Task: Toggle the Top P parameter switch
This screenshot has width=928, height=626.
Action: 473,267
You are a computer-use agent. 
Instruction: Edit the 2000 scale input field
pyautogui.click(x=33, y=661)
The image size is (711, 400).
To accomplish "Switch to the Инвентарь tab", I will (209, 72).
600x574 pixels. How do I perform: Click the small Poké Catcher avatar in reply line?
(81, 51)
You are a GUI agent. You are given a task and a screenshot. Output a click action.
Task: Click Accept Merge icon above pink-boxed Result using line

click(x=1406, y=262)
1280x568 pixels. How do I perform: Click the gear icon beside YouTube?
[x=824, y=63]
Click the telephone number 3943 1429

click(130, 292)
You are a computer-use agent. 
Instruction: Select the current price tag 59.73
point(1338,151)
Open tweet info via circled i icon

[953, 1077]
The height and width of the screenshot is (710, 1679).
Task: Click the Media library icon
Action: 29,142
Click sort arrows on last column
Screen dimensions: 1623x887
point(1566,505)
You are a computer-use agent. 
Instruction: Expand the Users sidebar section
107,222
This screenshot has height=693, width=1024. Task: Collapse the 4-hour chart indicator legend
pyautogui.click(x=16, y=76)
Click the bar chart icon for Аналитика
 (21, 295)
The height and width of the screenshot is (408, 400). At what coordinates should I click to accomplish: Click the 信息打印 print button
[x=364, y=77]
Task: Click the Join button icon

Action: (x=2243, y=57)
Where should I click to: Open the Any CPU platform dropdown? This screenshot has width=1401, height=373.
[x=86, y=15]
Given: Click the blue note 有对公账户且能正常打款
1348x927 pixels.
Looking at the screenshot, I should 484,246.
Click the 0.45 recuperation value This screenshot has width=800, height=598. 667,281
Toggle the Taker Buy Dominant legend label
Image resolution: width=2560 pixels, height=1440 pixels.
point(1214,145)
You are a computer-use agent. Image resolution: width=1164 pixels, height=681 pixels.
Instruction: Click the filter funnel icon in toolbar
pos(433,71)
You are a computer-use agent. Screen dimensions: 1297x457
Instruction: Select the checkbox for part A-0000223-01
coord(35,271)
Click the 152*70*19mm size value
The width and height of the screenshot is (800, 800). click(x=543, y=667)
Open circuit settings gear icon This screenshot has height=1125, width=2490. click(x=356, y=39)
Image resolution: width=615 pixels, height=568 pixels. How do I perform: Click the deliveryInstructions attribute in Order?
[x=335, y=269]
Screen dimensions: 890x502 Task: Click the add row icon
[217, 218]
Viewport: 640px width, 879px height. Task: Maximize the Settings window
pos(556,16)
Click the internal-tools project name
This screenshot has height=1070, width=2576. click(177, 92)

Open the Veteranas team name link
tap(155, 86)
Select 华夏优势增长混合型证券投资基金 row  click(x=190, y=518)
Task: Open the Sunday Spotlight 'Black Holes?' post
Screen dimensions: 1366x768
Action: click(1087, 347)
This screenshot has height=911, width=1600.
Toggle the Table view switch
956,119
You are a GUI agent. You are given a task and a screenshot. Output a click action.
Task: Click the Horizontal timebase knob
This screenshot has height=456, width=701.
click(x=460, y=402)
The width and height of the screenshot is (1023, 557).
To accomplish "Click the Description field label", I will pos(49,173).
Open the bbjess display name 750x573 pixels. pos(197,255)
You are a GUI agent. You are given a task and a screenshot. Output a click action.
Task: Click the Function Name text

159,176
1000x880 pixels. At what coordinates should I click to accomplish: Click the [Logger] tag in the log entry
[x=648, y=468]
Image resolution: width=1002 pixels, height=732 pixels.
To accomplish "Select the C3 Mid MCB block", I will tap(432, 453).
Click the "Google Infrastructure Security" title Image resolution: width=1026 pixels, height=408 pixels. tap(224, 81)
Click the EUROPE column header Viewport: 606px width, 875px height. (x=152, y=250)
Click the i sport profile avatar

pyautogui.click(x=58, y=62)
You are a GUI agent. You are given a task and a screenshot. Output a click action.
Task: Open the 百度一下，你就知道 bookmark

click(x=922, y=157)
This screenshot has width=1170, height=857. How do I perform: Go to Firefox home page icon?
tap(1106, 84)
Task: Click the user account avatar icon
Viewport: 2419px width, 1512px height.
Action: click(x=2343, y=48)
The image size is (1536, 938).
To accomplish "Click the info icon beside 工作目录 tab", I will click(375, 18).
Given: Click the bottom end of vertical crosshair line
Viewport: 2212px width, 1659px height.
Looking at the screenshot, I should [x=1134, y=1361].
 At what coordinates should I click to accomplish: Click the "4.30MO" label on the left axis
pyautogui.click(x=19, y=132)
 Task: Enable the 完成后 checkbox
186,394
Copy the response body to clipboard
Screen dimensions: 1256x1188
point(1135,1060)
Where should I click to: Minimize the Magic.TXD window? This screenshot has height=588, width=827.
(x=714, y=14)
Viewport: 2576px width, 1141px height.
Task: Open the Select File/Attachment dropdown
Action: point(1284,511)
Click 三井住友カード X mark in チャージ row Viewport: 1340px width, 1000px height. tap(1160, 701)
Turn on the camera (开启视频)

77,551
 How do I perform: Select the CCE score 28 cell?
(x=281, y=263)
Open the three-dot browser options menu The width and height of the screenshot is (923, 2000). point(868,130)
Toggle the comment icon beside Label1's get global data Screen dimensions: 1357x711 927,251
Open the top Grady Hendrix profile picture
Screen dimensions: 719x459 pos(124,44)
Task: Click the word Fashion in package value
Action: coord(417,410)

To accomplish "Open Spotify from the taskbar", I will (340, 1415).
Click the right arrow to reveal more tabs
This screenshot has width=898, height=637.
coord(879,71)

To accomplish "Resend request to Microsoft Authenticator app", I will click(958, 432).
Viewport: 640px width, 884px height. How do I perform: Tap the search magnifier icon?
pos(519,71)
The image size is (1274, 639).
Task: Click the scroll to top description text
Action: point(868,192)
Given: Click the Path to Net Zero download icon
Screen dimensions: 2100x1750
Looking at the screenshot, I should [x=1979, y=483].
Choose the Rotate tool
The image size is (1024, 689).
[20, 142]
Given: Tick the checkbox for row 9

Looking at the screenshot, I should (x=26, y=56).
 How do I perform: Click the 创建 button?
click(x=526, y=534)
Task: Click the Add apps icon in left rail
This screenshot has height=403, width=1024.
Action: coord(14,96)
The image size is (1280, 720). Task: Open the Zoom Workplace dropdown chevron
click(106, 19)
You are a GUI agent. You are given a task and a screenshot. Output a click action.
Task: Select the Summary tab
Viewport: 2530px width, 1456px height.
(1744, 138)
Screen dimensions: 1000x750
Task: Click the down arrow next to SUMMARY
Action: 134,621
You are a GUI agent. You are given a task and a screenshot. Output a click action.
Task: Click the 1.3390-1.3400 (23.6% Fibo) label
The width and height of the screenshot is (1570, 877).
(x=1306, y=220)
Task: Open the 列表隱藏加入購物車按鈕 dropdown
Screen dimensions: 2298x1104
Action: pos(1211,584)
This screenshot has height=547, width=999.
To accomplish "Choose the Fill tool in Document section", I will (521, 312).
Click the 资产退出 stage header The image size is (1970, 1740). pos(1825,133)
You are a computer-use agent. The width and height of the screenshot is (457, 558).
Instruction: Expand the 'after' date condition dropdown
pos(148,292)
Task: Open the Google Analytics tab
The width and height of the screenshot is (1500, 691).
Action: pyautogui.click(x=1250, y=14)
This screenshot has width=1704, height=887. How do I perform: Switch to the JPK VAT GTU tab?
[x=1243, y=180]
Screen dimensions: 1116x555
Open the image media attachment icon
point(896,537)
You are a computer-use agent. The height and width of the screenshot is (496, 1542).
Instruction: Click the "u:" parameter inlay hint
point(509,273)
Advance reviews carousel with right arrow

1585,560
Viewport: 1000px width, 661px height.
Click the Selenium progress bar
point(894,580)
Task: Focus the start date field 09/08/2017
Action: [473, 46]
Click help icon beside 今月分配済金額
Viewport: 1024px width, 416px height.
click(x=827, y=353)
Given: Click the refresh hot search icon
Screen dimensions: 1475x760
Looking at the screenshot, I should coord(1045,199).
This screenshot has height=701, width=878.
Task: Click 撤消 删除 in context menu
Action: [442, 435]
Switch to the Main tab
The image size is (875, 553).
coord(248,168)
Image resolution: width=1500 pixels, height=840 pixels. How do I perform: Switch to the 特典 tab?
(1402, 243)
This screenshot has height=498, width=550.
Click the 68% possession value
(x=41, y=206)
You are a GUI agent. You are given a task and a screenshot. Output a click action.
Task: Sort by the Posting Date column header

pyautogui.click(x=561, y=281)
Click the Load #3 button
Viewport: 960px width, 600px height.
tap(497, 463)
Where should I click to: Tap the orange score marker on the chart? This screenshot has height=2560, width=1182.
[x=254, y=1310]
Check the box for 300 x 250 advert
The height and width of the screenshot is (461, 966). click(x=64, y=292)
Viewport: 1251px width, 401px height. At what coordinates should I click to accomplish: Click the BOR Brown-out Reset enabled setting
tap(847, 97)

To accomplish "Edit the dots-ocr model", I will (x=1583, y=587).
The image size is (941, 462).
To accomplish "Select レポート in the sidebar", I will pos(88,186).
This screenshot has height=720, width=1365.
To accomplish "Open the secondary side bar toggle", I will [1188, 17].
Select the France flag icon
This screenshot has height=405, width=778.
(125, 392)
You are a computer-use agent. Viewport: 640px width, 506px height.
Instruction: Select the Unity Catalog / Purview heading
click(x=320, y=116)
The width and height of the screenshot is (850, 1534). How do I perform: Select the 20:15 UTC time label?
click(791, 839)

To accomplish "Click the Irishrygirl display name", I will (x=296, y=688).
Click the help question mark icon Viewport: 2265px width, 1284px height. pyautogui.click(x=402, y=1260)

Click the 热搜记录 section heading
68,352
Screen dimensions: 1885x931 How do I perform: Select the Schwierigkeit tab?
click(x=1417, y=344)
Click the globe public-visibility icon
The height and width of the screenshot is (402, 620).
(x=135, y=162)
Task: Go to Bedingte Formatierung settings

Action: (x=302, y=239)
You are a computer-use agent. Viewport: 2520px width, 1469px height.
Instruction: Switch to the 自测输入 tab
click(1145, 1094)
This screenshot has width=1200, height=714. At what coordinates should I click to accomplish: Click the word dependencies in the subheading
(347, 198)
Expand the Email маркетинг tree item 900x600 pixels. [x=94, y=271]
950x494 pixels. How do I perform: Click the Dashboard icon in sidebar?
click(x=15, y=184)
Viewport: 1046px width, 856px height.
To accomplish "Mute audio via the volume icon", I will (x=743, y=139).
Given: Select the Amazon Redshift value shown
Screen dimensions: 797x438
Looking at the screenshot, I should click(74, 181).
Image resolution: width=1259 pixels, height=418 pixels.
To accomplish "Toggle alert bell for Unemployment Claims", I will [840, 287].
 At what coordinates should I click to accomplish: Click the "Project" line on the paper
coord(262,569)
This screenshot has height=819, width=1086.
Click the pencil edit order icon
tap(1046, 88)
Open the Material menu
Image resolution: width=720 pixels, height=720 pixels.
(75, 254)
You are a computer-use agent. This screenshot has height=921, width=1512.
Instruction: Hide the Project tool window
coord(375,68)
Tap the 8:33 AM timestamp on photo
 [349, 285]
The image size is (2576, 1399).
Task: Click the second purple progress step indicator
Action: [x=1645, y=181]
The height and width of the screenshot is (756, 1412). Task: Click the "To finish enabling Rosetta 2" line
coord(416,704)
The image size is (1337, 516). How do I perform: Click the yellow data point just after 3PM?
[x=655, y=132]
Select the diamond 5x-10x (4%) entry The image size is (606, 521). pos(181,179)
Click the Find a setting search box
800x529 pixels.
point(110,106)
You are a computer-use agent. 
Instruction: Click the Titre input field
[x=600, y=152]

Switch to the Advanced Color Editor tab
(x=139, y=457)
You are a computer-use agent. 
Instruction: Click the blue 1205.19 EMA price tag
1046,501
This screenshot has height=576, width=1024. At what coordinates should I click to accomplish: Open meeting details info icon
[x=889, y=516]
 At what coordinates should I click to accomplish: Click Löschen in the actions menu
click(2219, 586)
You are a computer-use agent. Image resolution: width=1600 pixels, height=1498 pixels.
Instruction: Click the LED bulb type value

Task directions >> Please print the lines of the listing above exactly as they appear, starting at the line that contains "How do I perform: Select the CCE" and ending at the line that contains "will (340, 1415).", with both of those lines included.

Exercise solution >>
 How do I perform: Select the CCE score 28 cell?
(x=281, y=263)
Open the three-dot browser options menu The width and height of the screenshot is (923, 2000). point(868,130)
Toggle the comment icon beside Label1's get global data Screen dimensions: 1357x711 927,251
Open the top Grady Hendrix profile picture
Screen dimensions: 719x459 pos(124,44)
Task: Click the word Fashion in package value
Action: coord(417,410)

To accomplish "Open Spotify from the taskbar", I will (340, 1415).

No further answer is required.